The platinum electrode common to much of electrochemistry is electrocatalytically involved in many reactions. For example, hydrogen is oxidized and protons are reduced readily at the platinum surface of a standard hydrogen electrode in aqueous solution, in a hydrogen evolution reaction. Substituting an electrocatalytically inert glassy carbon electrode for the platinum electrode produces irreversible reduction and oxidation peaks with large overpotentials.

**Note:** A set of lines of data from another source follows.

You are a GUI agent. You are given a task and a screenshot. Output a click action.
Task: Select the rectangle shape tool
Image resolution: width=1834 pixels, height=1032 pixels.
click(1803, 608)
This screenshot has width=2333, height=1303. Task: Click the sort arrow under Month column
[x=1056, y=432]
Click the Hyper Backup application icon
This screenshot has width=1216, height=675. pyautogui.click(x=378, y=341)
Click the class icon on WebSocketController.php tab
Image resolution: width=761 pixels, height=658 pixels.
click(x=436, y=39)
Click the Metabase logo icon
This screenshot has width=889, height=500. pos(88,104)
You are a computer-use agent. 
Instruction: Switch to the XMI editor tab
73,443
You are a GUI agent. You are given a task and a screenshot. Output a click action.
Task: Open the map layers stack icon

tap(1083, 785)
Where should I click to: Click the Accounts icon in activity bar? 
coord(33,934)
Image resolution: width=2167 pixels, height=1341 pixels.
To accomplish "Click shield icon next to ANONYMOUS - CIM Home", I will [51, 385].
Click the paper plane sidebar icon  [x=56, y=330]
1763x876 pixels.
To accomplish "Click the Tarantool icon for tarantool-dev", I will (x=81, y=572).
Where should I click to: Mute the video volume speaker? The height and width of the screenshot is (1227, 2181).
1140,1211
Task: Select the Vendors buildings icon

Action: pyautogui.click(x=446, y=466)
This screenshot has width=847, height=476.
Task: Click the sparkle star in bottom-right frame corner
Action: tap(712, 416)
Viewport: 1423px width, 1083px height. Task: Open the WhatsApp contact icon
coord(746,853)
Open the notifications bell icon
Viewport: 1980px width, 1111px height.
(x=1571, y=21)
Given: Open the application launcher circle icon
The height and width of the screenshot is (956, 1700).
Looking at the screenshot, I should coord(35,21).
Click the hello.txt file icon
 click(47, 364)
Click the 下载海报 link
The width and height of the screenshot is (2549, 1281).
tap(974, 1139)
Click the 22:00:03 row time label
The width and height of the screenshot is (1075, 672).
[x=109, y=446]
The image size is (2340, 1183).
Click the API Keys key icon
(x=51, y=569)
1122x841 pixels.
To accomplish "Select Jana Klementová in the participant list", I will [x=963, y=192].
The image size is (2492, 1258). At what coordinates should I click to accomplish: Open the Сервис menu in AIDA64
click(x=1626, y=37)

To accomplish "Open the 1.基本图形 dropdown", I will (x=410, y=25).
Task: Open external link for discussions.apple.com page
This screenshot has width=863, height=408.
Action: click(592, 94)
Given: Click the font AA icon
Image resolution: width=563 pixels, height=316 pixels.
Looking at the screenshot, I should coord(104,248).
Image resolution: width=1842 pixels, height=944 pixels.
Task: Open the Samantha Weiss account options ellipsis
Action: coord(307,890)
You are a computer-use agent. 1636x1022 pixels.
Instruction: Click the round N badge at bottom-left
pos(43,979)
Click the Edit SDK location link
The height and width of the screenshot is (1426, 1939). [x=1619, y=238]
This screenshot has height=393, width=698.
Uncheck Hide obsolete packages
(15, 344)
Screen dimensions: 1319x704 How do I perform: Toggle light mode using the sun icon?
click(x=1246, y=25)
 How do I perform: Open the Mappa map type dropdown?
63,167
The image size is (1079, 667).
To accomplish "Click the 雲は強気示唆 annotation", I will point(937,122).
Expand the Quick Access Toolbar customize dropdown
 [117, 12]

=== Concentration overpotential ===
Concentration overpotential spans a variety of phenomena that involve the depletion of charge-carriers at the electrode surface. Bubble overpotential is a specific form of concentration overpotential in which the concentration of charge-carriers is depleted by the formation of a physical bubble. The "diffusion overpotential" can refer to a concentration overpotential created by slow diffusion rates as well as "polarization overpotential", whose overpotential is derived mostly from activation overpotential but whose peak current is limited by diffusion of analyte.

The potential difference is caused by differences in the concentration of charge-carriers between bulk solution and the electrode surface. It occurs when electrochemical reaction is sufficiently rapid to lower the surface concentration of the charge-carriers below that of bulk solution. The rate of reaction is then dependent on the ability of the charge-carriers to reach the electrode surface.

==== Bubble overpotential ====
Bubble overpotential is a specific form of concentration overpotential and is due to the evolution of gas at either the anode or cathode. This reduces the effective area for current and increases the local current density. An example is the electrolysis of an aqueous sodium chloride solution—although oxygen should be produced at the anode based on its potential, bubble overpotential causes chlorine to be produced instead, which allows the easy industrial production of chlorine and sodium hydroxide by electrolysis.

=== Resistance overpotential ===
Resistance overpotentials are those tied to a cell design. These include "junction overpotentials" that occur at electrode surfaces and interfaces like electrolyte membranes. They can also include aspects of electrolyte diffusion, surface polarization (capacitance) and other sources of counter electromotive forces.